- Exercise details:
In the records below, find the line containing "Task: Expand the Text Notifications section" and the line containing "You are a computer-use agent. This"; please repeat exactly the lines from one to the other, both included, and nothing more.
----- Working data
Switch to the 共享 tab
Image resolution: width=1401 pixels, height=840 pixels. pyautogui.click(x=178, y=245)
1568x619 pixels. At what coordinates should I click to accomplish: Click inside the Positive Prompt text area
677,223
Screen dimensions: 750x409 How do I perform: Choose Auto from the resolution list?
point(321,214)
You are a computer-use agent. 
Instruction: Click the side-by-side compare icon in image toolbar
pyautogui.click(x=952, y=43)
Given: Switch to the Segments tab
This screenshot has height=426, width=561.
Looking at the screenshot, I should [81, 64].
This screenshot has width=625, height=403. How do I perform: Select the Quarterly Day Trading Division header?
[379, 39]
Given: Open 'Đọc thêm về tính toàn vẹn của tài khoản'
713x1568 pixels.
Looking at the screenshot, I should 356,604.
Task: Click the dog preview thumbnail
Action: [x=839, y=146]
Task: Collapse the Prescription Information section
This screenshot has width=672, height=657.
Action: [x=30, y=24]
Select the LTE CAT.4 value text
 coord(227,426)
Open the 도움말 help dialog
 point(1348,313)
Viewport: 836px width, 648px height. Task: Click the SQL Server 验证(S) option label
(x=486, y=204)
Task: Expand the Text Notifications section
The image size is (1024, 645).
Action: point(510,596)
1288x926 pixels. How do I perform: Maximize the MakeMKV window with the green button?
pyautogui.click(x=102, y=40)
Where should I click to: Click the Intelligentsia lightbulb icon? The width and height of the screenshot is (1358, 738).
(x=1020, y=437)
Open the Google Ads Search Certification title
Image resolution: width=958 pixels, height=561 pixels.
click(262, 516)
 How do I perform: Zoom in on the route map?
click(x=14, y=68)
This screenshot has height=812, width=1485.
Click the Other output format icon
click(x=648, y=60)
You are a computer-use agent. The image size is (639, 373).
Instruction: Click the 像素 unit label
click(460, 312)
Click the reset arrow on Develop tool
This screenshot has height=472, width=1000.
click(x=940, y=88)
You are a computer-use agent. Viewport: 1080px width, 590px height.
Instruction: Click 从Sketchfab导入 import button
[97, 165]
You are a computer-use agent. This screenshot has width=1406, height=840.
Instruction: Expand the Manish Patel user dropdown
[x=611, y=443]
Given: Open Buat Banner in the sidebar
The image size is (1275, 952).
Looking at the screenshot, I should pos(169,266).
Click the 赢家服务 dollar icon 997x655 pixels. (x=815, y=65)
----------
- The completed task:
Task: Expand the Text Notifications section
The image size is (1024, 645).
Action: point(510,596)
1288x926 pixels. How do I perform: Maximize the MakeMKV window with the green button?
pyautogui.click(x=102, y=40)
Where should I click to: Click the Intelligentsia lightbulb icon? The width and height of the screenshot is (1358, 738).
(x=1020, y=437)
Open the Google Ads Search Certification title
Image resolution: width=958 pixels, height=561 pixels.
click(262, 516)
 How do I perform: Zoom in on the route map?
click(x=14, y=68)
This screenshot has height=812, width=1485.
Click the Other output format icon
click(x=648, y=60)
You are a computer-use agent. The image size is (639, 373).
Instruction: Click the 像素 unit label
click(460, 312)
Click the reset arrow on Develop tool
This screenshot has height=472, width=1000.
click(x=940, y=88)
You are a computer-use agent. Viewport: 1080px width, 590px height.
Instruction: Click 从Sketchfab导入 import button
[97, 165]
You are a computer-use agent. This screenshot has width=1406, height=840.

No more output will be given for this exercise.